Good and bad autism discussions

Good and bad autism discussions

We always talk to the adults who work with our son. They are his respite person, his school aide, his after-school aide, his occupational therapist, and his two social skills facilitators.

We want to know how our child did with that person and/or during that sessions. We want the information.

The good and the bad.

Our son is not very good at telling us about his day. If we ask him what happened during his school day, he usually says, “I don’t know,” or he remembers the last thingĀ  he did. If we ask him in the late afternoon, he has trouble remembering that morning.

What about good and bad autism discussions?

Because he’s usually shadowed by an adult, we feel we can get a more accurate “report” from the adult than we can get from our child.

We still try to talk to him, but we get a better idea of the good and the bad from the adult.

When did we make a mistake?

One time, something happened that made me stop and think.

We just had arrived home from my son’s social group.

He had had a tough time during this social group. All the facilitator and I had discussed post-social group were the bad things that had happened during the session.

When I was pulling into the driveway, I was still discussing these bad things.

The discussion continued inside the house. I was determined to talk a lot about this very bad social group.

In the kitchen, my son looked at me and said, “Mommy, don’t you want to hear about the good stuff?”

I froze and my heart sank. Then, I responded, “Oh course I do!”

I went to him and hugged him. “Buddy, I always want to hear the good stuff.”

“Why do you only want to hear the bad stuff from social group?”

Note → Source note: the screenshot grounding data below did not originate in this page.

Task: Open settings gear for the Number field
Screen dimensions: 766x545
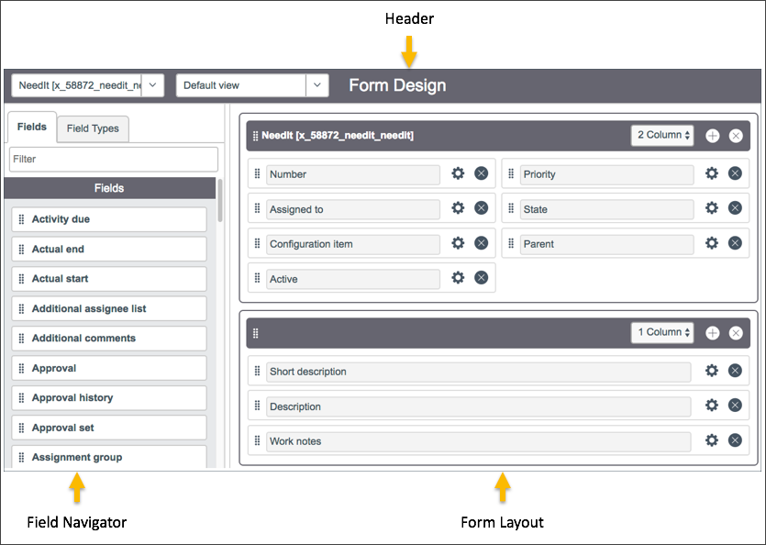Action: click(458, 173)
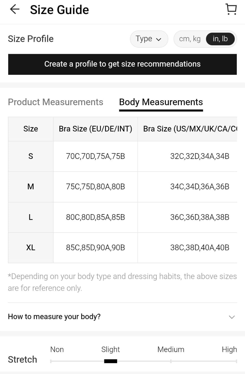
Task: Open the shopping cart icon
Action: tap(231, 9)
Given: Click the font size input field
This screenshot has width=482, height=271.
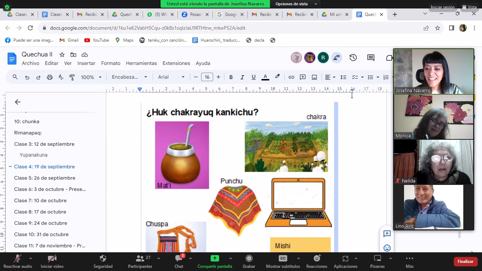Looking at the screenshot, I should pos(207,77).
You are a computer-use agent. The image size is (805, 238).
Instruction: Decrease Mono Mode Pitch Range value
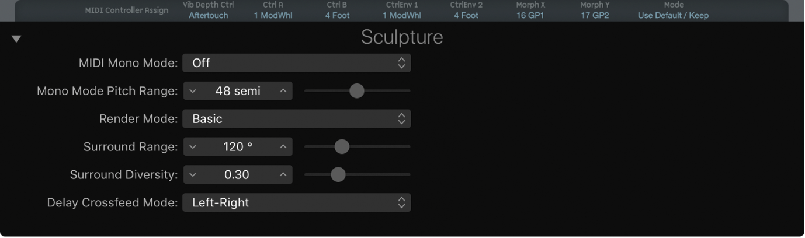pyautogui.click(x=193, y=91)
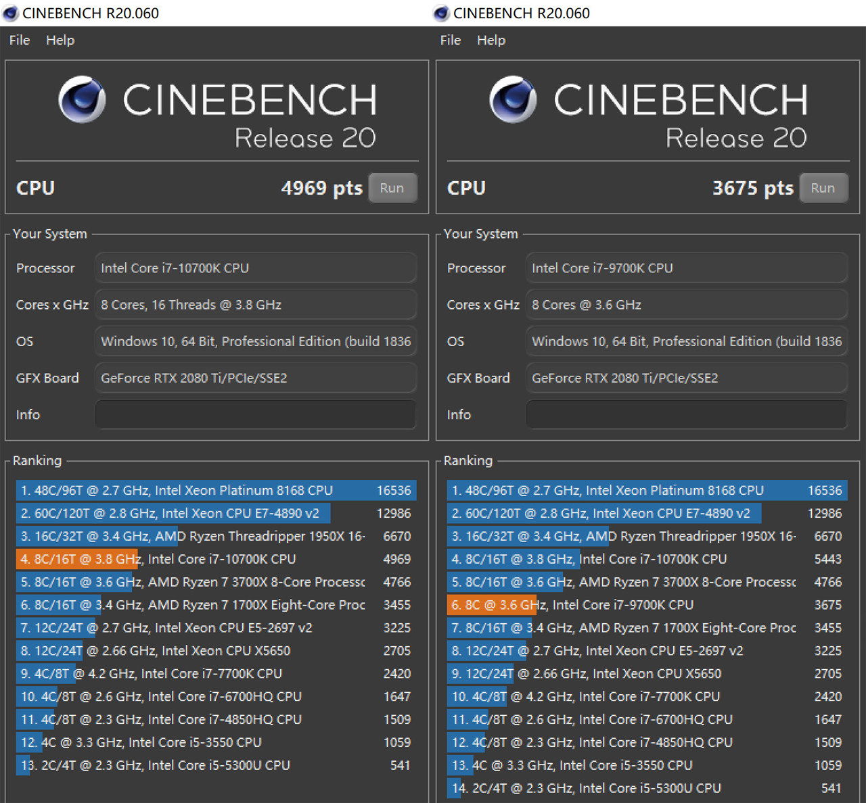
Task: Select Ryzen 7 3700X row in right ranking
Action: click(646, 582)
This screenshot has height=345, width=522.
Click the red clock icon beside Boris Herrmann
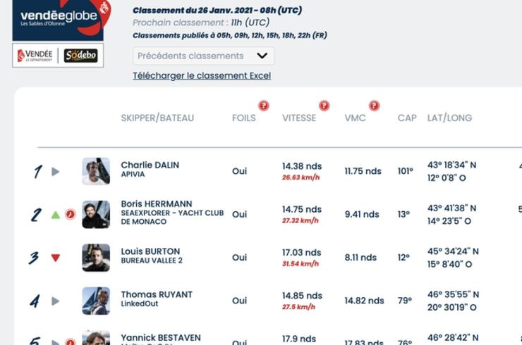71,214
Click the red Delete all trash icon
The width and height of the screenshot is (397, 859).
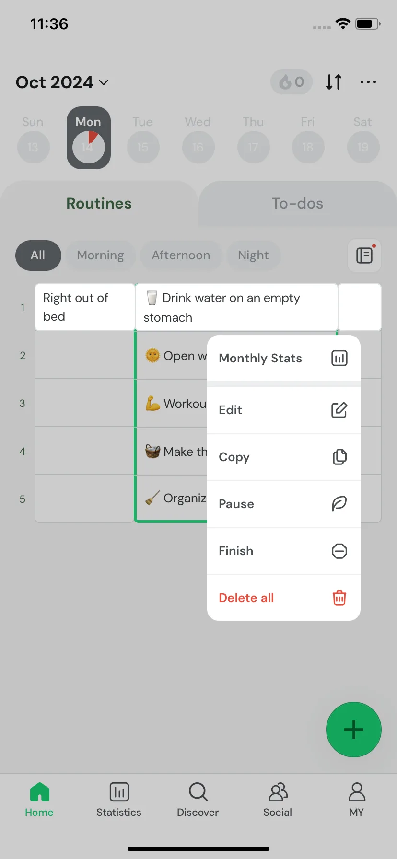339,598
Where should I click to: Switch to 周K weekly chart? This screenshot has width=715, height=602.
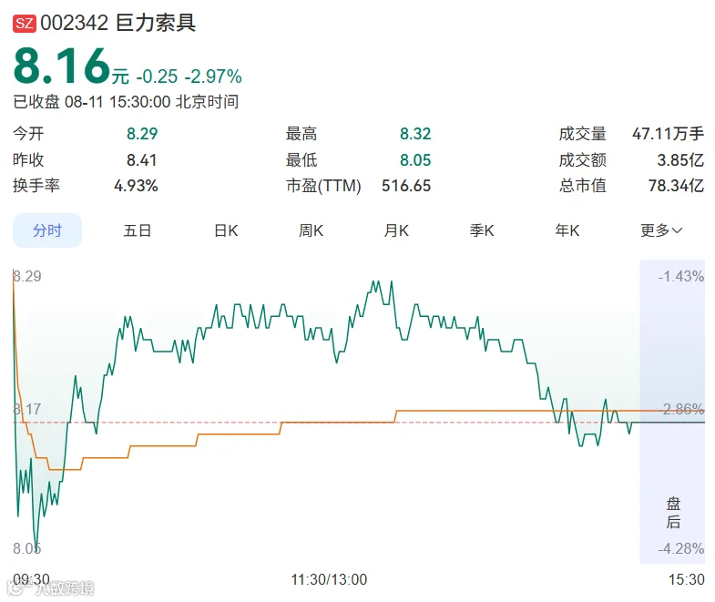(x=311, y=230)
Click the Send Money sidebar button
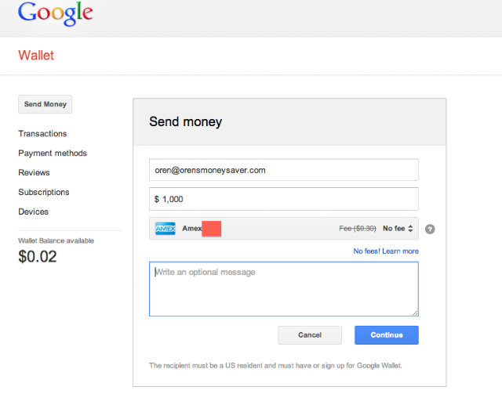This screenshot has width=502, height=394. pyautogui.click(x=45, y=104)
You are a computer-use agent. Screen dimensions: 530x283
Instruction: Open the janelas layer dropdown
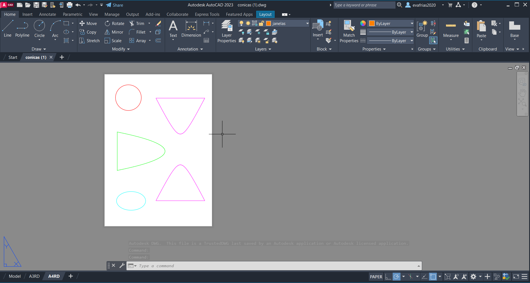tap(307, 24)

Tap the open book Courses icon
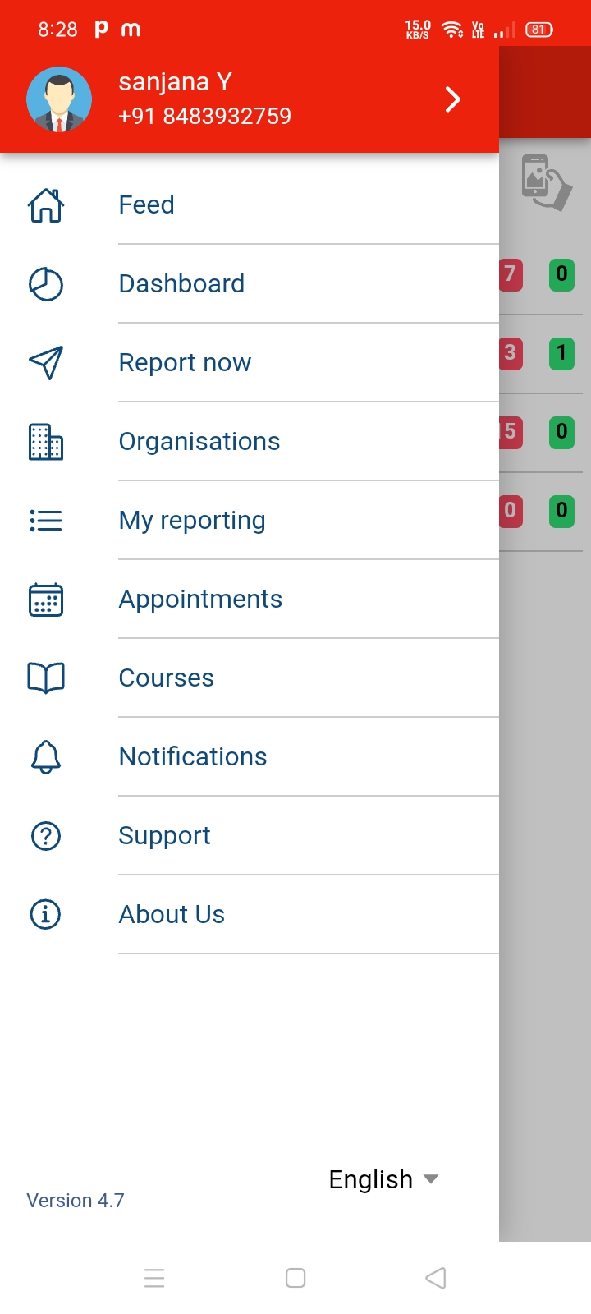pos(46,678)
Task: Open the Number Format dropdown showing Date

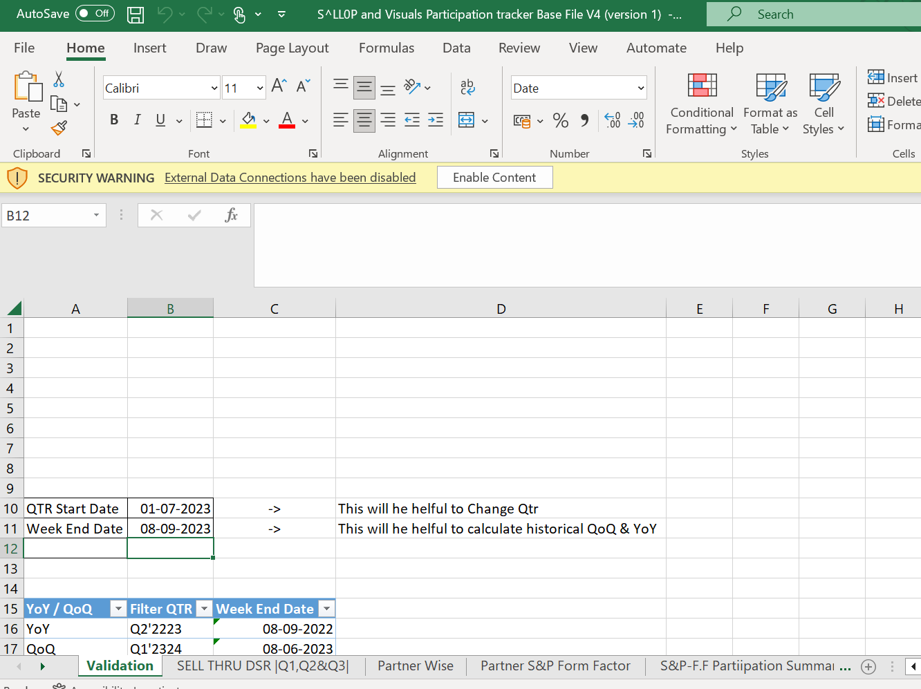Action: click(x=641, y=88)
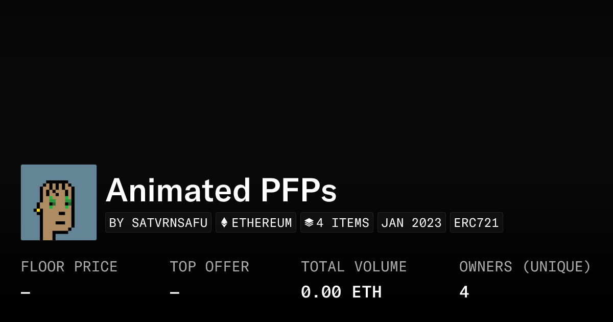The image size is (613, 322).
Task: Click the gold earring on pixel avatar
Action: point(38,210)
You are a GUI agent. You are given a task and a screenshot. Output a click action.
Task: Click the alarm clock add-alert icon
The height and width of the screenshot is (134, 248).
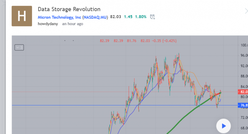pyautogui.click(x=152, y=17)
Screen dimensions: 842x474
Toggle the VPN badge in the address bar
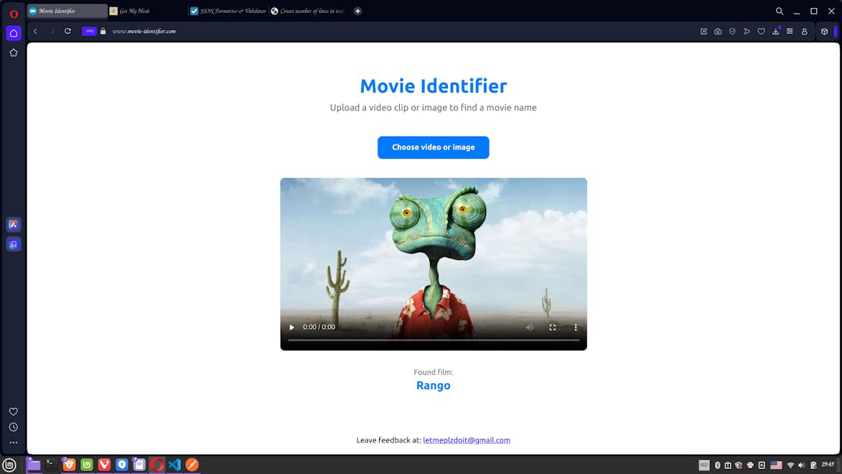[x=89, y=31]
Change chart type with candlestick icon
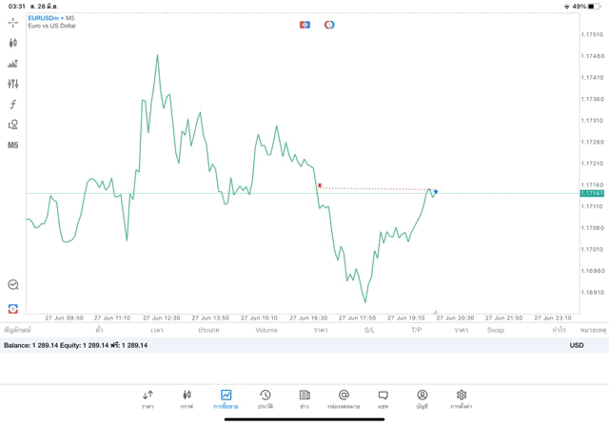Image resolution: width=609 pixels, height=425 pixels. pyautogui.click(x=13, y=43)
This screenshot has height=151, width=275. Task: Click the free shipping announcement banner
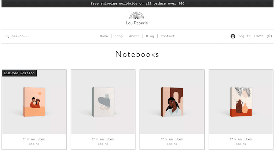pyautogui.click(x=138, y=4)
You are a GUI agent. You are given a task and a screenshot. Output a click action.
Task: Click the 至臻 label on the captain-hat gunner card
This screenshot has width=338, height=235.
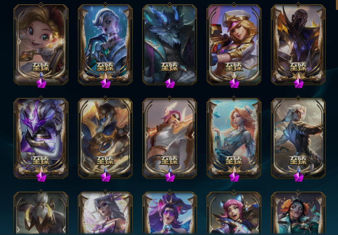pos(234,66)
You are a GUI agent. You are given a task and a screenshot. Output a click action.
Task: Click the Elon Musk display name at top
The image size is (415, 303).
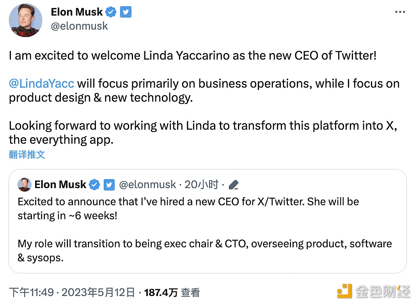click(77, 12)
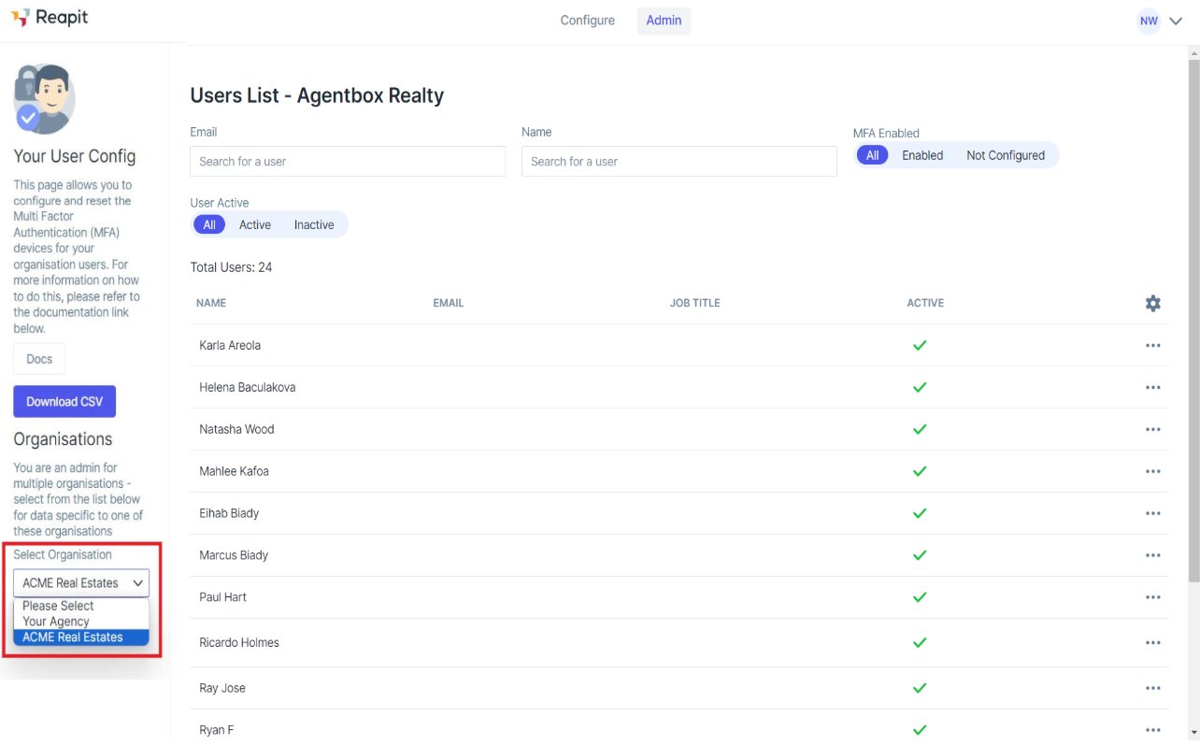Click the Reapit logo

click(50, 18)
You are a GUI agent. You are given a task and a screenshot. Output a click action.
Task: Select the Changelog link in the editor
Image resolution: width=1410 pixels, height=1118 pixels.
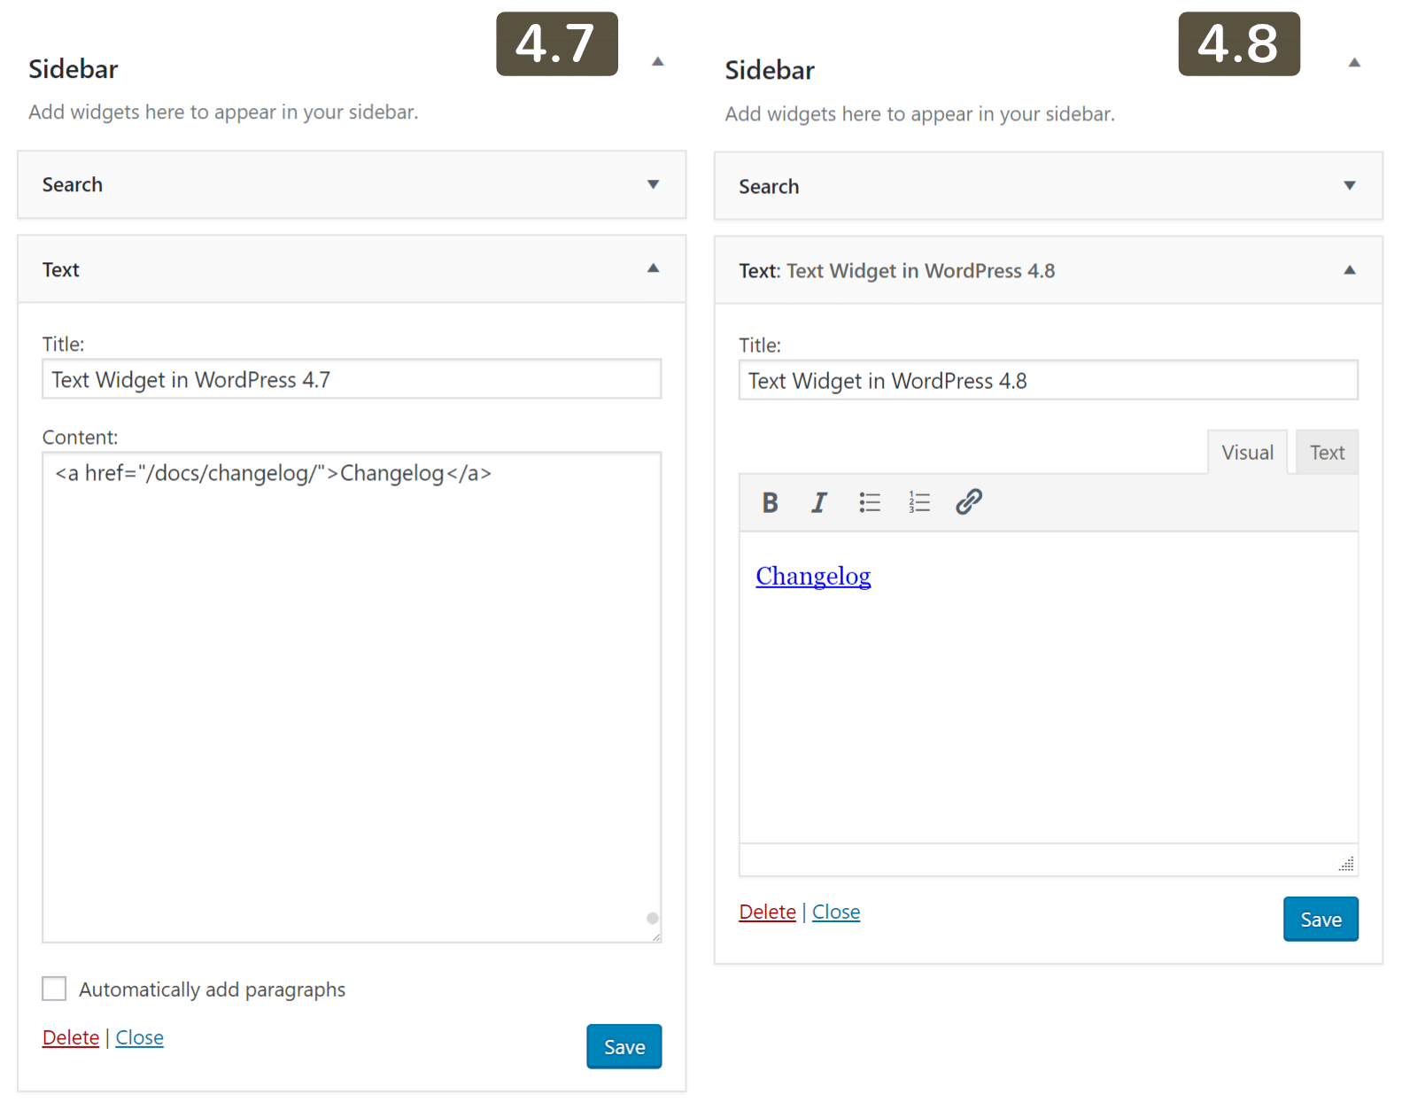[x=812, y=576]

“That was just today,” I said. “She tells me good stuff all the time!”

Processing their experiences

Because my child needs to process things, and he has a tendency to process slowly, he paused to think about my words.

He then asked, “Can I tell you one good thing?”

“Yes!” I said with a huge smile on my face.

We sat down and my son told me about the good thing.

My child was right, I do need to hear the good things and not just the bad things.

The balancing act

We parents have a tendency to focus on the bad behaviors, sometimes forgetting that there are plenty of good behaviors.

My child is observant and very verbal and does a fair amount of negotiating with us. He has feelings and often is listening when he doesn’t appear to be listening.

Additionally, he’s very sensitive. He especially doesn’t like it when Mommy is mad at him.

I’m glad he said something to me. It reminded me that I do have to make sure I get the good information as well as the bad information. He thinks it’s important! And we should, too!